Skocz do zawartości

[opadające siodełko] pasta


mesqueun

Rekomendowane odpowiedzi

Napisano

 

Mam problem z opadającym siodełkiem. Po każdej jeździe w terenie siodełko opada w dół o pół centymetra, czasem więcej. Rozmiar sztycy wydaje się dopasowany do ramy, sztycę mocuję na zacisk, który również wydaje się zamocowany dobrze - nie chcę go ściskać do granic możliwości, aby nie uszkodzić ramy. Natomiast słyszałem, że są dostępne pasty, czy żele o konsystencji piasku, które zwiększają tarcie i zapobiegają takim sytuacjom. Może ktoś podać przykładowy model takiej pasty lub jak coś takiego fachowo się nazywa (najlepiej w języku angielskim)?

Dziękuję i pozdrawiam!

Napisano

Pasta do elementów karbonowych. Ja mam Finish Line FiberGrip, jest OK.
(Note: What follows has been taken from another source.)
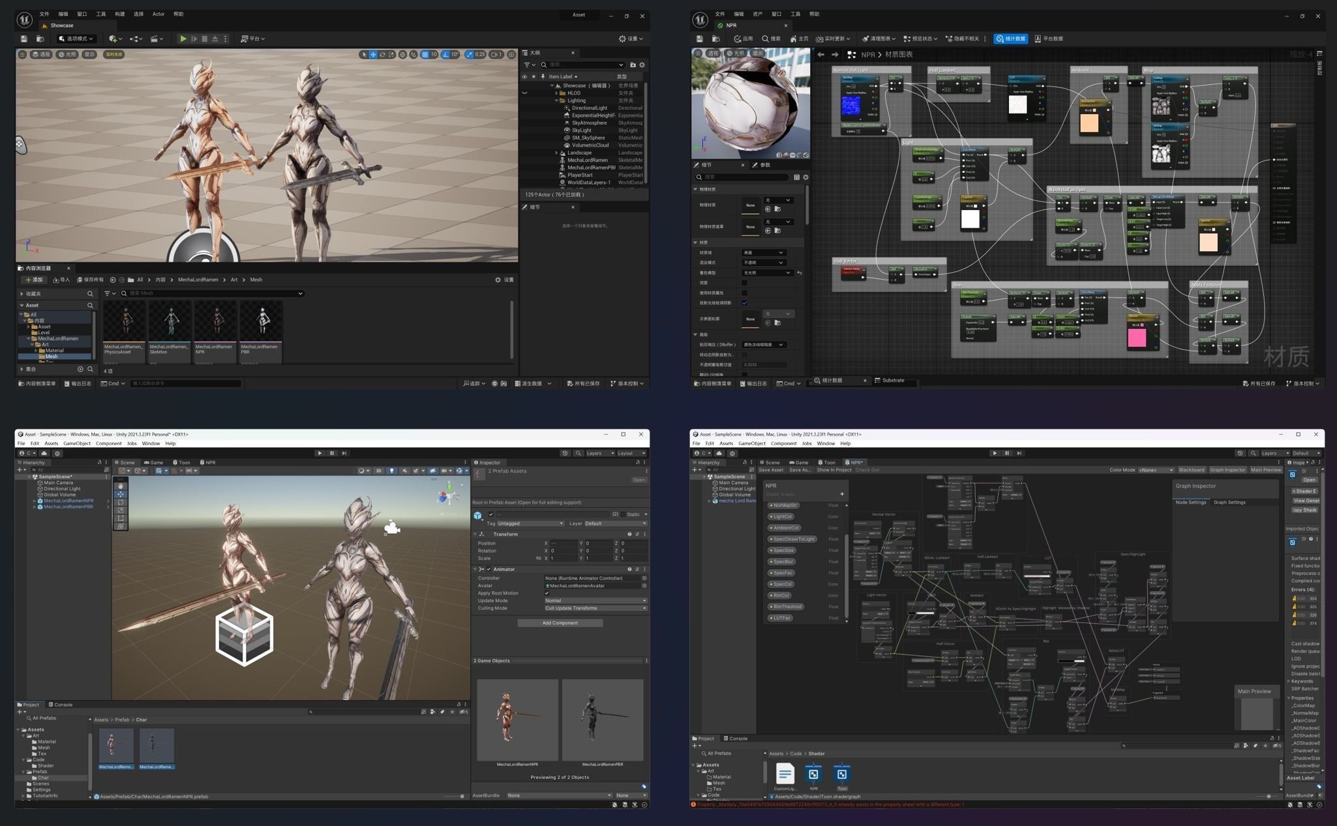Click the Add Component button
This screenshot has height=826, width=1337.
560,622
U siebie miałem to samo, w moim przypadku problemem jest badziewiaste wykonanie ramy Accent Peak w której rura podsiodłowa jest o wiele za luźna.

Teraz, mesqueun napisał:

(najlepiej w języku angielskim)

Carbon Fibre assembly paste

Napisano

Żel dotarł, już go zaaplikowałem - trochę za dużo, bo najpierw przy zakładaniu sztycy, a  później przy zaciskaniu sporo go wypłynęło - i wygląda na to, że to działa. Po pierwszej przejażdżce siodełko jest na miejscu. Natomiast pojawiły się irytujące jakby strzelające i pękające odgłosy spod siodełka przy najechaniu na byle nierówność bądź zmianie pozycji na siodełku,czy to minie jak ten żel się rozprowadzi, czy może zacisk jest za mocno/lekko zaciśnięty?

Napisano
8 godzin temu, mesqueun napisał:

Żel dotarł, już go zaaplikowałem - trochę za dużo, bo najpierw przy zakładaniu sztycy, a  później przy zaciskaniu sporo go wypłynęło

Tego nie unikniesz, gdzieś ten nadmiar musi się znaleźć.
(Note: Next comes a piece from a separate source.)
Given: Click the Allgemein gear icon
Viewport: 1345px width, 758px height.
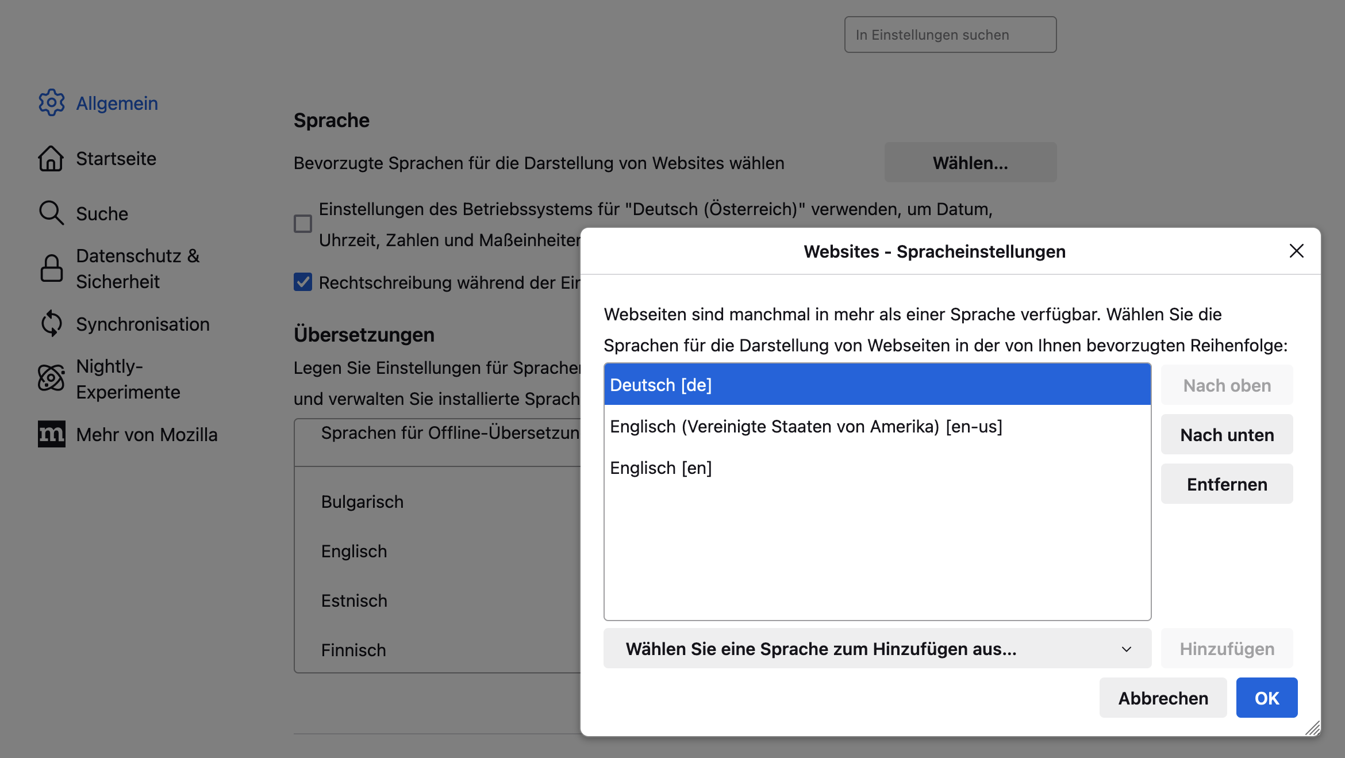Looking at the screenshot, I should pos(51,103).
8 godzin temu, mesqueun napisał:

Natomiast pojawiły się irytujące jakby strzelające i pękające odgłosy spod siodełka przy najechaniu na byle nierówność bądź zmianie pozycji na siodełku,czy to minie jak ten żel się rozprowadzi, czy może zacisk jest za mocno/lekko zaciśnięty?

Mam dokładnie to samo i właściwie to się już poddałem. Wymieniałem zaciski, dokręcałem lżej i mocniej. Czasami cisza trwała miesiąc, a czasami 30 minut. Nie mam pojęcia z czego to wynika i dlaczego się tak dzieje. U siebie podejrzewam kiepskie spasowanie sztyca <> rama. Sztycy się minimalnie rusza i przez to zacisk klika. Ale to tylko moja teoria, nie mam pojęcia czy prawidłowa. Machnąłem już na to ręką.

Napisano
16 godzin temu, skom25 napisał:

 Machnąłem już na to ręką.

Chyba i ja tak zrbię:). Chociaż chwaliłem sobie tą błogą ciszę gdzieś na odludziu...

Napisano

Spróbuj dać mniej pasty. Nie ma potrzeby aplikowania takiej ilości, żeby cokolwiek wypływało, a jeżeli już to naprawdę minimalnie. Ja "nacieram" sztycę zaledwie odrobiną pasty i nie wsuwa się potem nawet na milimetr, a wcześniej mi notorycznie zjeżdżała. 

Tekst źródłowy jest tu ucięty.